Sunday, May 27, 2007

What's new?

Wow. It's over. The months and weeks and days leading up to the Festival are now a thing of the past.

I was involved in something incredibly big and wonderful.

I saw some fabulous shows. If you ever get the chance, do not miss Teatro Hugo & Ines from Peru. Or the Vietnamese Water Puppets (oh! a video!) Or Big Nazo.

I survived Ginger.

I think I gave myself an ulcer.

What have you been up to?

Friday, May 11, 2007

My Adventures with "Ginger"

I know, I know. I've not been very faithful in either writing or reading blogs lately. I've been busy, doing the Children's Festival, and the Farmers' Market started, and...

Ah, you don't want to read the boring stuff. You're here for the absurd.

I found the Children's Festival a new sponsor this year -- a nice, tasty bundle of money, and some volunteer t-shirts. Our contract with them states that we will have final approval on the t-shirt design, and they would have an activity tent on our field where they could, discreetly, hand out their brochure to interested adults.

Now, this is an Arts festival. The marriage of Commerce to the Arts has always been sketchy, but this company wants to recruit staff, and their product is perfectly suited to doing something fun & educational for the kiddies -- an ideal way to showcase themselves.

Now, I'm dealing with the big man's executive assistant, who we will call "Ginger". She asks for our logo, and off she goes -- getting the t-shirt designed. First design: 'volunteer' on the sleeves, and a big "We're Hiring" on the back.

Uh, no. "Put your logo on the sleeve," I suggest, because that's what's usually done. "Oh, that's too expensive," says Ginger ("Oh," I think to myself, "now she thinks I'm stoopid.") "so we'll do this."
Our company presents
345-6789
www.heresourwebsite.com

On the back of the t-shirt, under the big word "Volunteer."

Uh, no. I email her back, saying "What are you presenting? The Festival? People will think that's the Festival number. How about this?"

Our Company
www.heresourwebsite.com

"Oh, sorry," Ginger writes back, "the t-shirts just had to go to print. It's done."

I grit my teeth, write an email of official disappointment (stating as obliquely as I can that a publishing company should understand the words "final approval" in a contract), and think "Okay, let's make sure she doesn't screw up their activity on the field."

A month ago, when I first got into contact with Ginger, I sent her a looong email, filled with ideas of how they could use their area of expertise on the activities field, to meaningfully engage the kids, and thus impress and hopefully intrigue the adults. I even titled the email "Your Company's Presence at the Festival" or some such.
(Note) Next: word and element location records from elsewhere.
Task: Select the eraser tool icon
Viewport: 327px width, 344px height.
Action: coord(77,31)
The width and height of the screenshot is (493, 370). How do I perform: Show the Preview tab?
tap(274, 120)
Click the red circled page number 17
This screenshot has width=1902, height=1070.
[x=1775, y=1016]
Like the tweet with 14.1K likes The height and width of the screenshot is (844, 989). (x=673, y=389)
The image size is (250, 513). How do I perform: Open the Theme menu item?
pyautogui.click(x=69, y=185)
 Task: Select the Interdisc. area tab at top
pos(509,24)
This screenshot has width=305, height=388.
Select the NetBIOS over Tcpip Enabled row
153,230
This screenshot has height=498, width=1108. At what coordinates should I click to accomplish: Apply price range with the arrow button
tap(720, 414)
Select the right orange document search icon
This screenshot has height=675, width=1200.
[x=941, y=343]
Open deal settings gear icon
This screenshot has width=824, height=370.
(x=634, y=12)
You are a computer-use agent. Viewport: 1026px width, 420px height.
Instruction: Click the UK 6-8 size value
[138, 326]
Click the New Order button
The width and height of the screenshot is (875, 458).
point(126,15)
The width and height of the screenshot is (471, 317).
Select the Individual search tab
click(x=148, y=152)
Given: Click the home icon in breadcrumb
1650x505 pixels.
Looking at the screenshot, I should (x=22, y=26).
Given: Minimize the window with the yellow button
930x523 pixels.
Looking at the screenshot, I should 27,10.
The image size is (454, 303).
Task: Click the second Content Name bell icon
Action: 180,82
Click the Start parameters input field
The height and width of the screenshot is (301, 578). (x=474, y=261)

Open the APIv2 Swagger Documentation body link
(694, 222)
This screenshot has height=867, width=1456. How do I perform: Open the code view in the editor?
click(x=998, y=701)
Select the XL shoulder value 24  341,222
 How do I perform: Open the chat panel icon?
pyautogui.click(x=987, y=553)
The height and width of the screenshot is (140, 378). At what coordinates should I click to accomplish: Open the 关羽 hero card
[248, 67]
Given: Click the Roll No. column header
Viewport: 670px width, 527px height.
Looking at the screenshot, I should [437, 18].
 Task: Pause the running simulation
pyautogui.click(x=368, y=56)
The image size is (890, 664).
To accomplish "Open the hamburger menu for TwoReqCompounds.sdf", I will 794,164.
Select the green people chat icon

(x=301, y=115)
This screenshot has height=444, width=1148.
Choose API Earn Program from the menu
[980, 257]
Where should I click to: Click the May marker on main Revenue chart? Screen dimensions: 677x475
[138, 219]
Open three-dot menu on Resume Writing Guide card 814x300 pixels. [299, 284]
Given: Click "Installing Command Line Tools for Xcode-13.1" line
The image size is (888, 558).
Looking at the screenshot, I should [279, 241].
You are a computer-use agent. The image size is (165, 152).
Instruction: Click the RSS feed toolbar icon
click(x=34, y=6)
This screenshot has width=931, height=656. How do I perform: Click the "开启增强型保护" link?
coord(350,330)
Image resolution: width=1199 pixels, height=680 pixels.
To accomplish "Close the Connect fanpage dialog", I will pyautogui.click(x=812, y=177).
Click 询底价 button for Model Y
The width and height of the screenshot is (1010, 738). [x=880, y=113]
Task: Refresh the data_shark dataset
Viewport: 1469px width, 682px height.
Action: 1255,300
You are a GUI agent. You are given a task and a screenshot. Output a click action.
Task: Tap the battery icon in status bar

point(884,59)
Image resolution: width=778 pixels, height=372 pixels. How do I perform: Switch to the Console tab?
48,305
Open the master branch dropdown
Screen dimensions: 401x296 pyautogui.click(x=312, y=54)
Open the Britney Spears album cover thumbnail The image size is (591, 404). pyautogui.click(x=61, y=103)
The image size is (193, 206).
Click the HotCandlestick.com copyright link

THEN, over 3 in-person meetings with Ginger, I gave her these ideas again. Her concern was that the kids wouldn't come in without a contest or something. "Ginger," I said patiently, "This is an Arts festival, we cannot have it turn into a carnival. Why don't you bring in a basketball hoop to draw the kids in, as there's no other sports stuff on the field. BUT, this can't be all you do, because we are an ARTS festival, so you could...."

So yesterday, after the whole t-shirt debacle, I sent her a simple email saying "So, what are your plans for the Activities field?"

Her reply? "Other than the baskeball hoop you suggested?????" [I lie not about the 5 question marks. Oh, how I wish I did!]


So, my question to you, my loyal readers is three-fold:

Is she being deliberately obstructive?

And if she is, is she doing it on her own or with the big boss' approval?

Or, is she really just that stupid?

Thanks,

Lori

Wednesday, May 02, 2007

One day in a Chinese restaurant...

...my cousin was eating dinner with my mom, me and a couple of my nephews. It came time to open the fortune cookies, and he introduced me (us) to the practice of ending each fortune cookie with "in bed!".

If you've never tried it, you're missing out.

Yesterday, my friend and I went for Chinese food. [We were looking for sushi, ended up with greasy Chinese...imagine our stomachs' disappointment!]

Our cookies:

"You will soon be the centre of attention -- in bed!"

"The world will soon be ready to receive your talents -- in bed!"